Il programma di ventiquattr’ore faceva sì che le scorte dei virus liofilizzati crescessero molto velocemente. Adam faceva rapporto ai suoi datori di lavoro ogni sei o otto ore, e loro esprimevano sempre il loro piacere per il ritmo che tenevano. Nell’ultimo giorno il piacere aveva ceduto il posto alla gioia. Il lavoro sarebbe stato completato presto, forse addirittura oggi.

Adam sorrise al pensiero. I suoi datori di lavoro erano contenti, e lo ripagavano molto, molto bene.

Sorseggiò il caffè da una tazza termica e continuò a osservare i dipendenti. Aveva perso il conto della quantità di caffè che aveva consumato negli ultimi giorni. Tanto. I giorni stavano cominciando a mescolarsi. Quando era esausto si stendeva sulla branda dell’ufficio per dormire un pochino. Indossava la stessa tenuta protettiva degli operai nel laboratorio. Ormai non se la toglieva da due giorni e mezzo.

Adam aveva fatto del suo meglio per costruire un laboratorio di fortuna nel magazzino in affitto. Aveva fatto del suo meglio per proteggere gli operai e se stesso. Avevano degli indumenti protettivi da indossare. C’era una stanza in cui buttare via gli abiti dopo ogni turno, e c’erano delle docce perché dopo gli operai si lavassero via ogni residuo.

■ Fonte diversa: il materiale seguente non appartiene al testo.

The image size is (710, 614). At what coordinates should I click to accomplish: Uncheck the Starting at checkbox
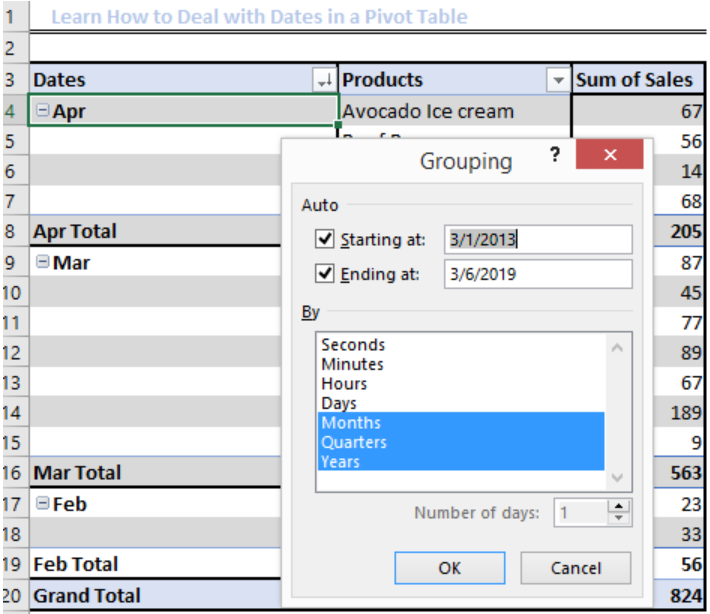[x=323, y=240]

Ma c’erano anche i limiti temporali e dei fondi da prendere in considerazione. Il programma aveva tempi stretti, e ovviamente c’era la questione della segretezza. Sapeva che le protezioni non rispettavano gli standard dei centri americani per il controllo delle malattie – se avesse avuto un milione di dollari e sei mesi per costruire quel posto, ancora non sarebbe bastato.

Alla fine aveva costruito il laboratorio in meno di due settimane. Si trovava in una zona accidentata di vecchi e bassi magazzini, nei recessi di un quartiere che per molto tempo era stato un centro di immigrazione cubana e di altro genere negli Stati Uniti.

Nessuno gli avrebbe dato una seconda occhiata. Non c’era insegna sull’edificio, ed era fianco a fianco con un’altra dozzina di costruzioni simili. L’affitto era stato pagato per i sei mesi successivi, anche se ne avevano bisogno solo per un periodo di tempo brevissimo. Aveva il suo piccolo parcheggio, e gli operai andavano e venivano come fanno gli operai di ogni magazzino e fabbrica di ogni luogo – a intervalli di otto ore.

Venivano pagati bene e in contanti, e alcuni non parlavano inglese. Gli operai sapevano cosa fare con il virus, ma non sapevano esattamente di che virus si trattasse né perché. Un’incursione della polizia era improbabile.

Comunque lo rendeva nervoso trovarsi così vicino al virus. Sarebbe stato sollevato di terminare quella parte del lavoro, ricevere il pagamento finale e poi evacuare il posto come se mai fosse stato lì. Dopo, avrebbe preso un volo per la costa occidentale. Per Adam, in questo lavoro c’erano due parti. Una qui e una… da qualche altra parte.

E la prima parte presto sarebbe terminata.

Oggi? Sì, forse addirittura oggi.

Avrebbe lasciato il Paese per un po’, così aveva deciso. Una volta finito tutto avrebbe fatto una lunga e bella vacanza. La costa meridionale della Francia in quel momento gli sembrava invitante. Con i soldi che stava facendo sarebbe potuto andare ovunque avesse voluto.

Era facile. Un furgone, o una macchina, o forse due macchine sarebbero arrivate nel cortile. Adam avrebbe chiuso i cancelli in modo che dalla strada nessuno potesse vedere quel che stava accadendo. I suoi operai si sarebbero presi qualche momento per caricare il materiale sui veicoli. Lui si sarebbe assicurato che stessero attenti, così forse per tutto quanto ci sarebbero voluti venti minuti.

Adam sorrise tra sé e sé. Poco dopo che il materiale fosse stato caricato, lui si sarebbe trovato su un aereo per la costa occidentale. Poco dopo, l’incubo sarebbe cominciato. E non c’era nulla che qualcuno avrebbe potuto fare per fermarlo.